Authentication doesn't belong on the sticker
Each DockPulse sensor ships with a sticker. Operators scan it during
provisioning to bind the board to a specific berth. The first
version of that sticker was a COSE_Sign1 Ed25519-signed claim,
base45-encoded, sitting at QR version 17 (85×85 modules). The
shipping version is plaintext SERIAL:HEX, version 3 (29×29
modules).
The smaller QR is a side effect. The actual fix was realizing the sticker was in the wrong place to authenticate anything.
What the sticker started as
The original sticker payload was the European Digital COVID Certificate recipe scaled down: a CBOR-encoded claim with the device UUID, the OOB key, a JTI for replay protection, and an expiry. Signed by a factory Ed25519 key, then base45-encoded so it could go through a QR scanner without binary mode.

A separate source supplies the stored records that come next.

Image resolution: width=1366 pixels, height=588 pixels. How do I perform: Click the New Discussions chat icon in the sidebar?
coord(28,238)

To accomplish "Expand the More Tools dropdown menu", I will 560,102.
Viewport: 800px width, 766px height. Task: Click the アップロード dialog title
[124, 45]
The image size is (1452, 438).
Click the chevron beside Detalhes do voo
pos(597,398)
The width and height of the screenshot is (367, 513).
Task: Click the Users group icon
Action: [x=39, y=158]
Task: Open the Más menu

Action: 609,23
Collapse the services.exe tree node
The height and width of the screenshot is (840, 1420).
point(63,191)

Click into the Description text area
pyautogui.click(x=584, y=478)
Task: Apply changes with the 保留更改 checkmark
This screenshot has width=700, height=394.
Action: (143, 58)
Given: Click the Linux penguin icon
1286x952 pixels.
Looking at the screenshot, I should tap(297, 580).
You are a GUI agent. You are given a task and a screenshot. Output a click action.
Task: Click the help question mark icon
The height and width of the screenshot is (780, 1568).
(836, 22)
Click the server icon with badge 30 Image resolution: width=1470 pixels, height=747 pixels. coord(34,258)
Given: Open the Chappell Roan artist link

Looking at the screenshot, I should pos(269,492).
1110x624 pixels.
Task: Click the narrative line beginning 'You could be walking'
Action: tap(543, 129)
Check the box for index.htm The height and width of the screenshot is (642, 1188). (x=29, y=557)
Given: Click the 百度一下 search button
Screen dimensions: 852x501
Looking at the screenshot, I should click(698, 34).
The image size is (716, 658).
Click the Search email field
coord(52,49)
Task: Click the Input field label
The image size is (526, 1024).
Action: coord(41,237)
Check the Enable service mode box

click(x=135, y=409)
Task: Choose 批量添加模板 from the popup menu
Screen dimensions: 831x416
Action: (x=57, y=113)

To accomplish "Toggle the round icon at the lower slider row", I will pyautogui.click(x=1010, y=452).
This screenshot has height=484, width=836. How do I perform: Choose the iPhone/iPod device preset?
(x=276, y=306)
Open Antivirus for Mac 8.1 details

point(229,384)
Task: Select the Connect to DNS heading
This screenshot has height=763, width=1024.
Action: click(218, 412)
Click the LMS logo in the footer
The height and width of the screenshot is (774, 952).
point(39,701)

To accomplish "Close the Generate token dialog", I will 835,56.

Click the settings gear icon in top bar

COSE_Sign1(claim) → base45 → ~190-char QR string
It worked. The backend held the public half of the factory key and verified the signature on adoption. Forging a sticker required gaining write access to the offline factory key — strong property.
Two problems:
- A v17 QR on a 25 mm round sticker is a dense code. A phone camera in mediocre dock lighting needs three tries.
- I was about to start managing a factory key. For a school project. Generation script, secure storage, distribution between team members, rotation when one of us inevitably committed it.
The realization
The adoption flow does two things: it identifies which device this is, and it authenticates that the device is genuine. I’d put both jobs on the sticker.
A signed sticker is a credible identity proof, but it’s not authentication of the board. The board doesn’t sign the claim; the factory does. A photograph of the sticker is just as valid as the original. The signature only proves “this row was issued by us at some point” — not “the radio you’re talking to right now is the one the sticker belongs to.”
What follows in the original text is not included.